防衛装備品の海外移転が切り開く「情報共有パートナー連盟」という新戦略

執筆者:岩田清文 2023年5月22日
タグ: 自衛隊
エリア: アジア その他
ウクライナを支援するため、防弾チョッキなどの防衛装備品を航空自衛隊の給油輸送機KC767に積み込む自衛隊員=2022年3月8日、愛知県の航空自衛隊小牧基地 (C)時事
「武器輸出三原則等」などの規制は、国内政治の文脈の中で生まれ、日本の安全保障政策においては自らの手を縛る役割を担ってきた。
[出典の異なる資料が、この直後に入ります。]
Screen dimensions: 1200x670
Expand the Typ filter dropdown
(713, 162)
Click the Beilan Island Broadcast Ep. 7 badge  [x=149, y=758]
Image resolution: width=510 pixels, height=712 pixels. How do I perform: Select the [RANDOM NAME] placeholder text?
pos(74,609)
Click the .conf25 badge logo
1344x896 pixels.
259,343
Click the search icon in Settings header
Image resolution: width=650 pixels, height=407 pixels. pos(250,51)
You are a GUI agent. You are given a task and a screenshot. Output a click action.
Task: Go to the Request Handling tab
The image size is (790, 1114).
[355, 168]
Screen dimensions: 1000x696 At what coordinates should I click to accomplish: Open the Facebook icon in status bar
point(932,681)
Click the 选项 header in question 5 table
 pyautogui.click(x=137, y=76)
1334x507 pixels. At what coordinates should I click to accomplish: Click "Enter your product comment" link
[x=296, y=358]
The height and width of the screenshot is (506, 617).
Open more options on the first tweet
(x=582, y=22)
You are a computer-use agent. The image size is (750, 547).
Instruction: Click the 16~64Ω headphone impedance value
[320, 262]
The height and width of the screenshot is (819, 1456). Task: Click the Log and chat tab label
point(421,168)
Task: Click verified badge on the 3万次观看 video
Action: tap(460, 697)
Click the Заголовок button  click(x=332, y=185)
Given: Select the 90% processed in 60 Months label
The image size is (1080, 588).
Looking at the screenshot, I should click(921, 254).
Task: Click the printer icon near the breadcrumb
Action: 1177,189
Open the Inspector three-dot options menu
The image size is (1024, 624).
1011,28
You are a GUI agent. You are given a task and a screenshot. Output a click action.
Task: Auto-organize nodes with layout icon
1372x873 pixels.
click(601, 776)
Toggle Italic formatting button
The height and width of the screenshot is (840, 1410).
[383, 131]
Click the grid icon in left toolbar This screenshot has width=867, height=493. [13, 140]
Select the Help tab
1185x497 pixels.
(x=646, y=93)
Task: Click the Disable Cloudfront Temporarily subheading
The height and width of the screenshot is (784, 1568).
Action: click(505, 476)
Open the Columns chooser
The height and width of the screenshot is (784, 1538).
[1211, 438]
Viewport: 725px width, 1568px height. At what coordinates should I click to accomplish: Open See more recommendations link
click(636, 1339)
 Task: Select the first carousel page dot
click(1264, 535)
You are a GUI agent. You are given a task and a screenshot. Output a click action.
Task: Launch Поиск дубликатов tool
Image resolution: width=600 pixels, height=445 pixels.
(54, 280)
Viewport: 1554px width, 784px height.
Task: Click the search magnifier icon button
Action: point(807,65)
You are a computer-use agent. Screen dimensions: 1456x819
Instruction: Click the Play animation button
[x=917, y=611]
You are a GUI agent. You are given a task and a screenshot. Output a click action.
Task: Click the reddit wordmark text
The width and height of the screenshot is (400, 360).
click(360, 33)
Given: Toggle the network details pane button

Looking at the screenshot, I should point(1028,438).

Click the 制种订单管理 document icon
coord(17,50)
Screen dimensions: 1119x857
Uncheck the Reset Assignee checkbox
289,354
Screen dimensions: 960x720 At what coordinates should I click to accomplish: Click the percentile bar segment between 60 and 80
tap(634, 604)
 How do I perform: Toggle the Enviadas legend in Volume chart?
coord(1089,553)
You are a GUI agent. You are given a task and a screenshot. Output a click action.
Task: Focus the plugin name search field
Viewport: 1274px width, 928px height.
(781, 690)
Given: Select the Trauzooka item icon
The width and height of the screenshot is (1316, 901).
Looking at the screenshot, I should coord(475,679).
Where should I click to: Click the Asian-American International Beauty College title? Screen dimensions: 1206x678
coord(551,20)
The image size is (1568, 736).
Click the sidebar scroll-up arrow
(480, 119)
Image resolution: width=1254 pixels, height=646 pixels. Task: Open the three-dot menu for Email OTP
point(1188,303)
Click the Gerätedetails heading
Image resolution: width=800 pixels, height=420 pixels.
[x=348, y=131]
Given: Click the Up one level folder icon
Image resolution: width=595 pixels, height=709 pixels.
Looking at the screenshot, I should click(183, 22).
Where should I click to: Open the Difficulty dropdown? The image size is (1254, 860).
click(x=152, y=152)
新たな「国家安全保障戦略」では、海外への装備移転が、日本にとって望ましい安全保障環境の創出のための重要な政策手段となることが明示された。東南アジアに配備される日本製の警戒管制レーダー等を通した「情報共有パートナー連盟」が構築されれば、その具体例となるだろう。

 

 ロシアのウクライナ侵攻から既に1年3カ月近くになるが、自民・公明両党は、やっと防衛装備品の海外移転に関する「防衛装備移転三原則」を見直す協議を始めた。殺傷能力のある装備品の輸出を初めて認めるかどうかが焦点となるだろう。昨年12月、政府が閣議決定した「国家安全保障戦略」には、防衛装備品の海外移転は、侵略や武力による威嚇を受けている国への重要な支援になるとして、移転のルールを厳格に定めた「防衛装備移転三原則」の運用指針などを見直す方針を示している。自民党内には、速やかに一定の結論を出すべきだという意見がある一方、公明党内には慎重な意見も根強い。海外への装備移転は、紛争を助長するおそれがあり、慎重にすべきという考えを反映しているのだろう。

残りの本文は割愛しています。